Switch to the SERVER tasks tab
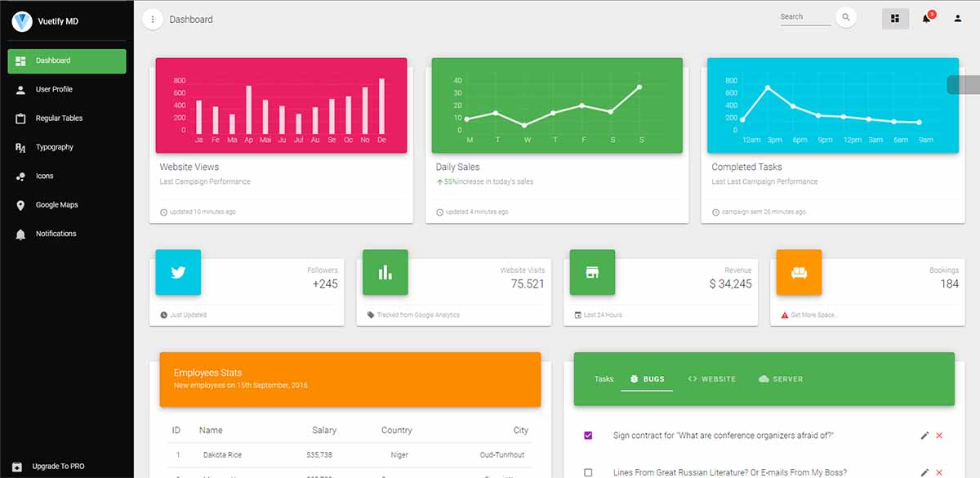Viewport: 980px width, 478px height. pyautogui.click(x=781, y=378)
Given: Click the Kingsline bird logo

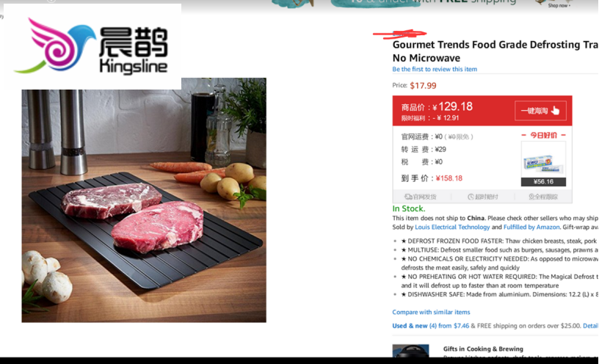Looking at the screenshot, I should (54, 46).
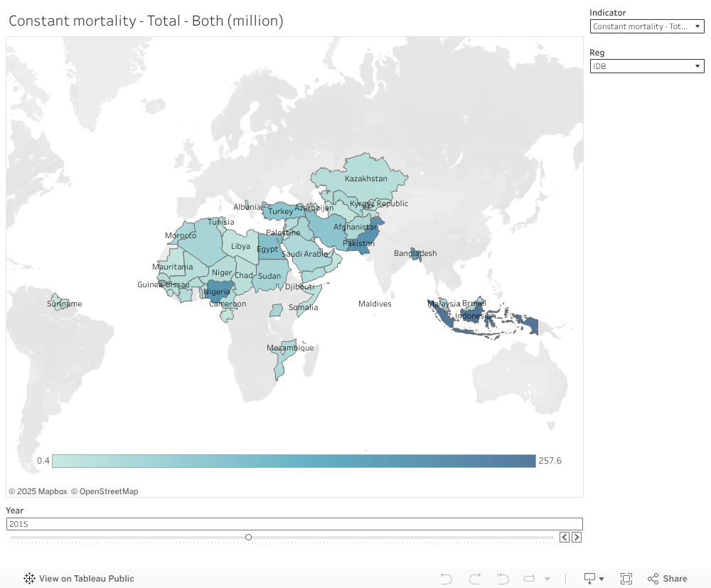
Task: Click the color legend gradient bar
Action: click(x=293, y=461)
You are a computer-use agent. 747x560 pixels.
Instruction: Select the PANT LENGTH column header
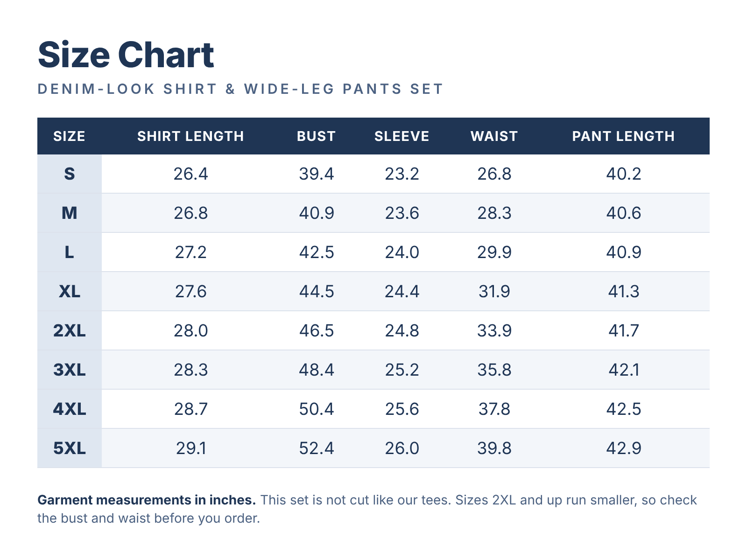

## WORK TASK
Return each line above word for word. Skip the pictures.

## ANSWER BELOW
Switch to the SERVER tasks tab
Viewport: 980px width, 478px height. pyautogui.click(x=781, y=378)
Given: Click the Kingsline bird logo

Looking at the screenshot, I should (54, 46).
Task: Click the color legend gradient bar
Action: click(x=293, y=461)
You are a computer-use agent. 747x560 pixels.
Instruction: Select the PANT LENGTH column header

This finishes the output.